> _Source passage_:
CWI Cryptology Group

Abstract: Verifiable Delay Functions (VDFs) are cryptographic primitives which on input (x,T) compute the output y in T sequential steps, together with a proof certifying the output was correctly computed. A security requirement is that one cannot compute y making much fewer than T sequential septs even given massive parallelism, thus the time required to compute an output grows linear in T. The only practical VDFs are based on squaring in groups of unknown order (like RSA or class groups), i.e., on input (x,T), the output is y=x^(2^T) together with a proof of exponentiation (PoE) certifying its correctness. In this talk I will sketch the two constructions of PoE based VDFs (Wesolowski [Eurocrypt'19] and Pietrzak [ITCS'19]) and some unexpected applications to privacy (using OR-proofs to construct deniable schemes), computational number theory (certifying giant non-primes) and complexity (proving hardness of NASH).

Abstract: We propose verifiable secret sharing (VSS) schemes secure for any honest majority in the synchronous model, and that only use symmetric-key cryptographic tools (in fact, only random oracles), therefore having plausibly post-quantum security. Compared to the state-of-the-art scheme with these features, our main improvement lies on the complexity of the “optimistic” scenario where the dealer and all but a small number of receivers behave honestly in the sharing phase. This VSS protocol is of interest in multiparty computations where each party runs one VSS as a dealer, such as distributed key generation protocols. Our main technical handle is a distributed zero-knowledge proof of "low degreeness" of a polynomial where the statement is distributed among several verifiers, each knowing one evaluation. Using folding techniques similar to FRI we construct such a proof where each verifier receives polylogarithmic information and runs in polylogarithmic time. This talk is based on joint work with Daniele Cozzo and Emanuele Giunta, published in Asiacrypt 24.

Abstract: Whether we can protect our private data in the current landscape of AI evolution is a complex question. We will show how the timelines of AI development, various techniques for confidential computing towards transition-to-practice (T2P), and governance and policy have started to come together. In order to achieve T2P of confidential computing for AI, more research and work needs to be done for a prolonged time period. Also, we observe that differential privacy has not led to its promise for training deep neural networks and we discuss alternative approaches.

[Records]

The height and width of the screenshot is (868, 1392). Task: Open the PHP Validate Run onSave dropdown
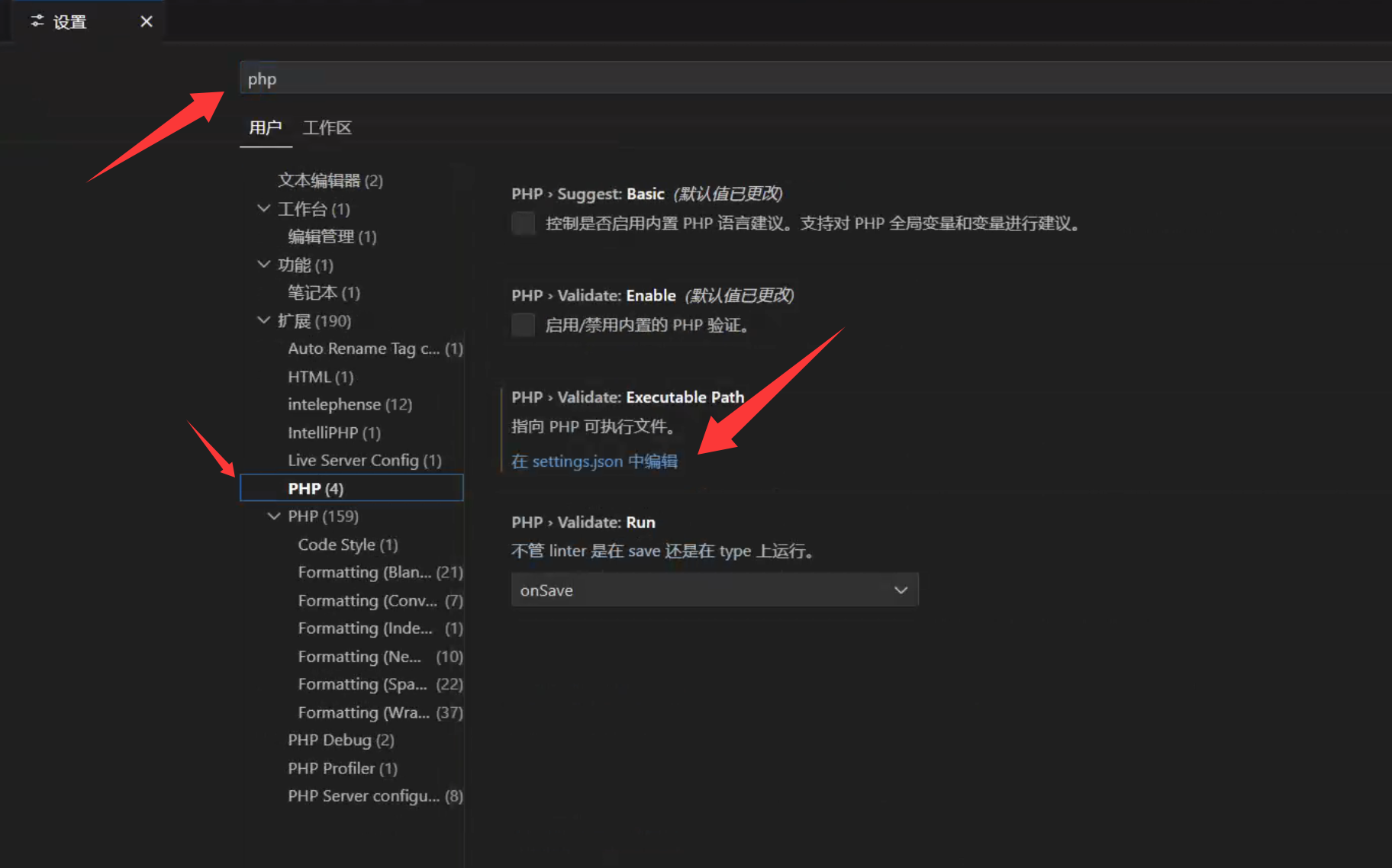(714, 590)
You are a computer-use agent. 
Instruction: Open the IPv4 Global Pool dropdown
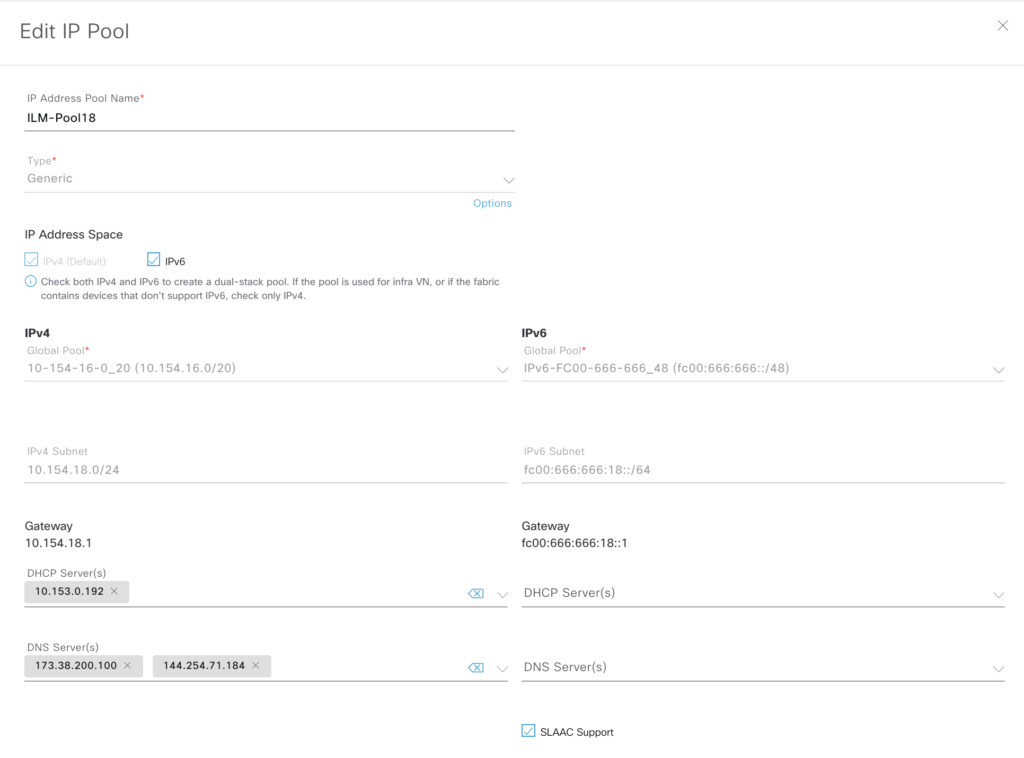(502, 370)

> _Tasks for this exercise_:
1/ According to the cryptology abstracts, which two constructions of PoE-based VDFs does the first talk sketch?
2/ Return every line of the entries without any change, leaving the pictures out of your answer.
The cryptology abstracts and the entries come from unrelated sources.

> _Solutions to the problems_:
1/ The constructions by Wesolowski (Eurocrypt'19) and Pietrzak (ITCS'19).

2/
The height and width of the screenshot is (868, 1392). Task: Open the PHP Validate Run onSave dropdown
(714, 590)
You are a computer-use agent. 
Instruction: Open the IPv4 Global Pool dropdown
(502, 370)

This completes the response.